TASK DIRECTIONS
Please reproduce the lines of the records below from the one holding "The image size is (676, 353)." through the one holding "Viewport: 654px width, 342px height.", inclusive, skipping all pictures.

DATA EXTRACTS
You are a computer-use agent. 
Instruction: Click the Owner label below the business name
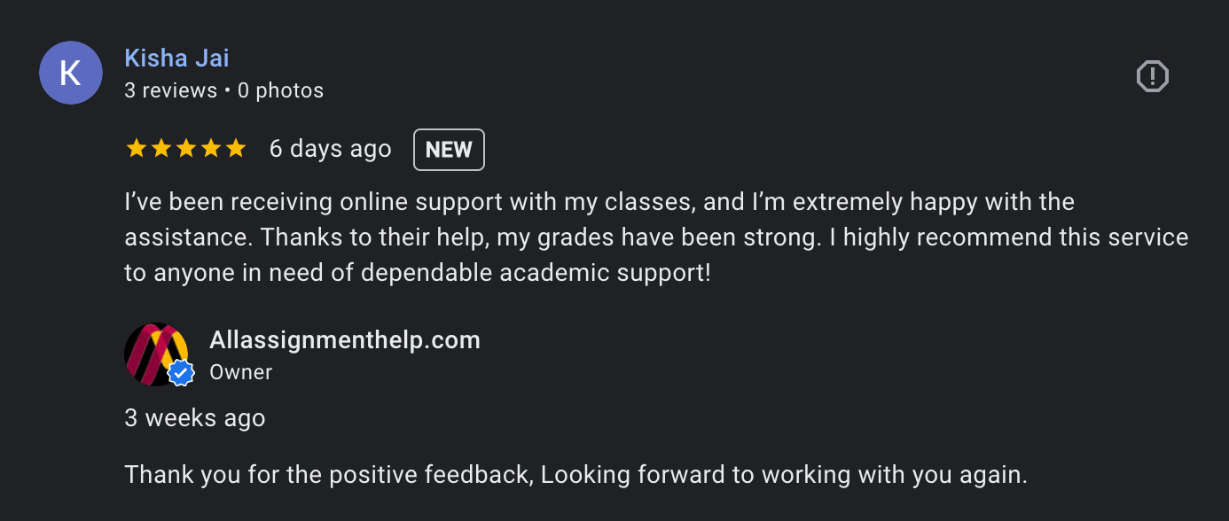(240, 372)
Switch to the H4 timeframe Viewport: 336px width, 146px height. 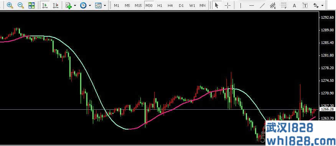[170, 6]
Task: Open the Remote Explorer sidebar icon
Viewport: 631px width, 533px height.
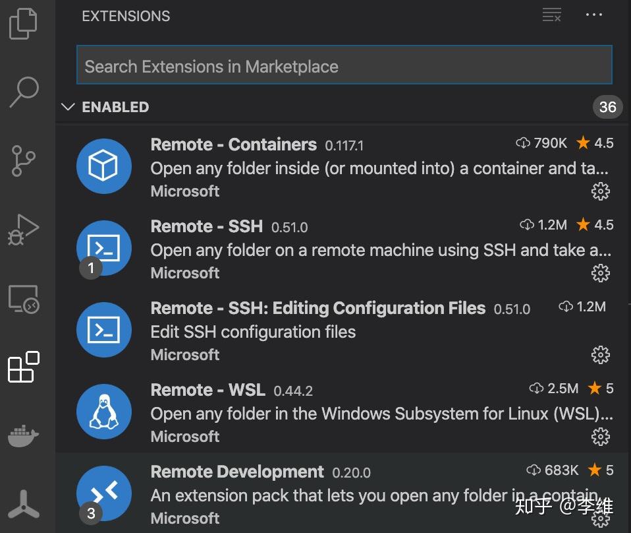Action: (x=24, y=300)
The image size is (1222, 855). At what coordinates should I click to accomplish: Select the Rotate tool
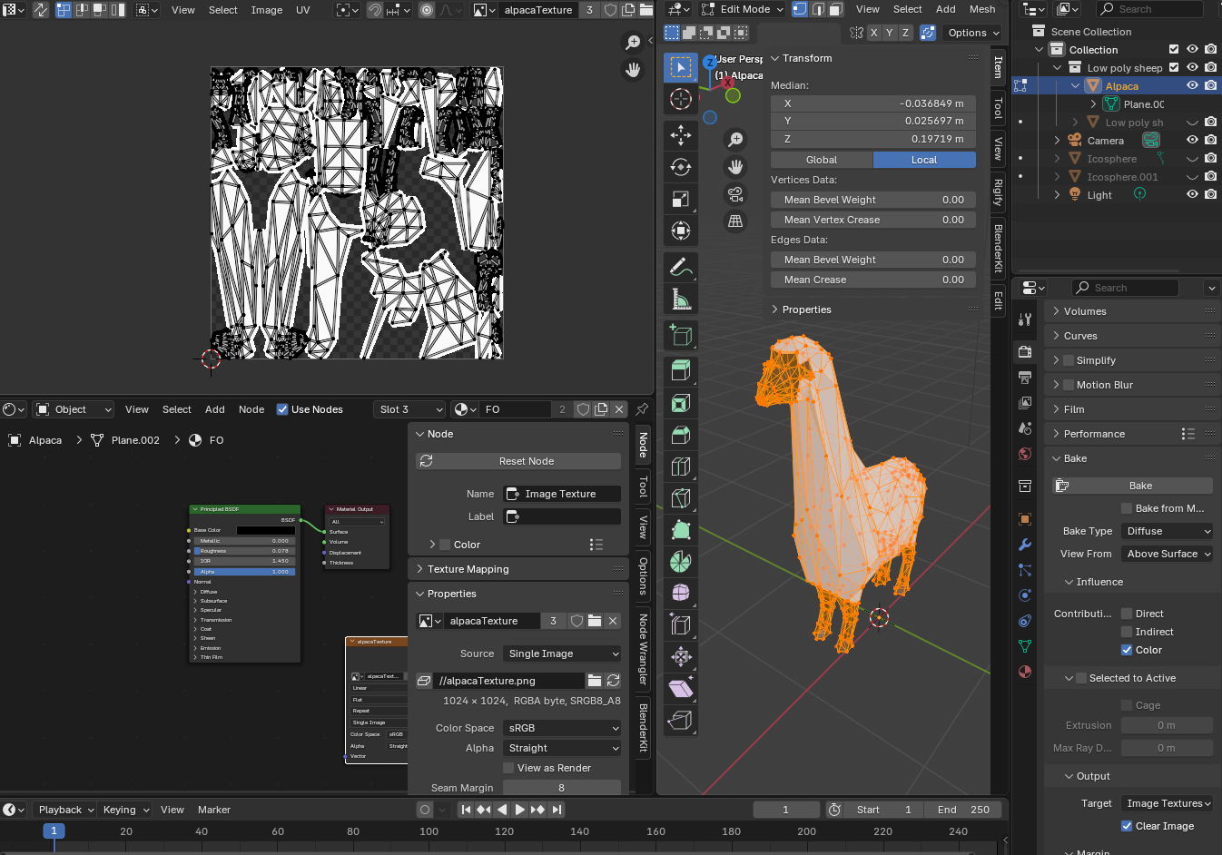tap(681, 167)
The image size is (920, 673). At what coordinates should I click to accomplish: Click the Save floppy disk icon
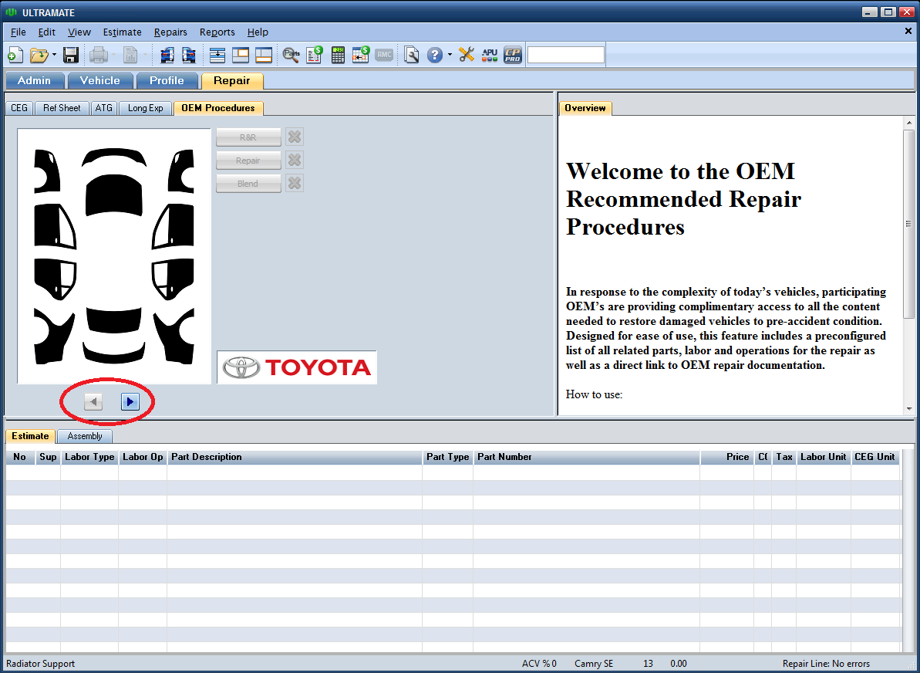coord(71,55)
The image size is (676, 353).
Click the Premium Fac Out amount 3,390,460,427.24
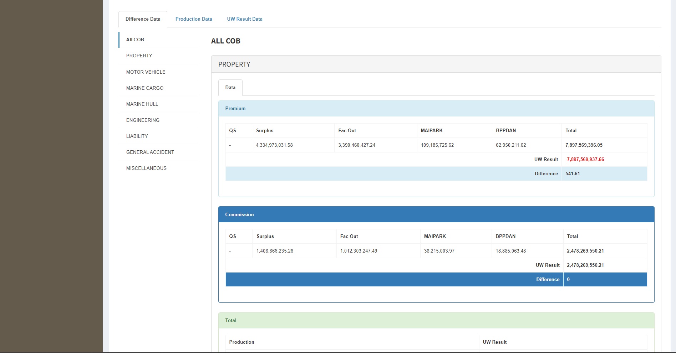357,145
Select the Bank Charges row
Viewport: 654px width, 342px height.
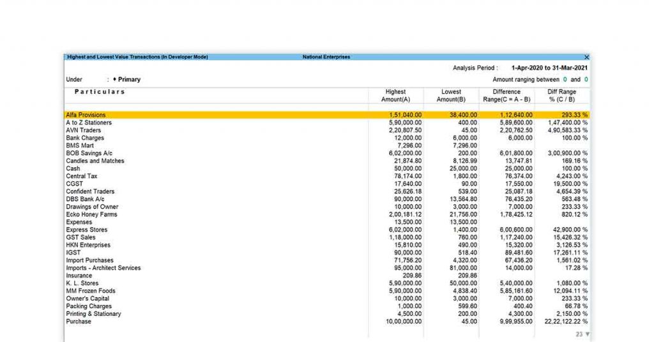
---
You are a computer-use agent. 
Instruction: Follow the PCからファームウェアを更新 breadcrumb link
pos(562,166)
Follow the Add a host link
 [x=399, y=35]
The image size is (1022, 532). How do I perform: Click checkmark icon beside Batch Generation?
--
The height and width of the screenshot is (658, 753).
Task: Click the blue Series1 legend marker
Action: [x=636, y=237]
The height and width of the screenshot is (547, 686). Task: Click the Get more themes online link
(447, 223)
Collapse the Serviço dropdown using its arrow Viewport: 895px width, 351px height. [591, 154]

PROBLEM SOLUTION
The image size is (676, 353).
Click the Premium Fac Out amount 3,390,460,427.24
357,145
Select the Bank Charges row
Viewport: 654px width, 342px height.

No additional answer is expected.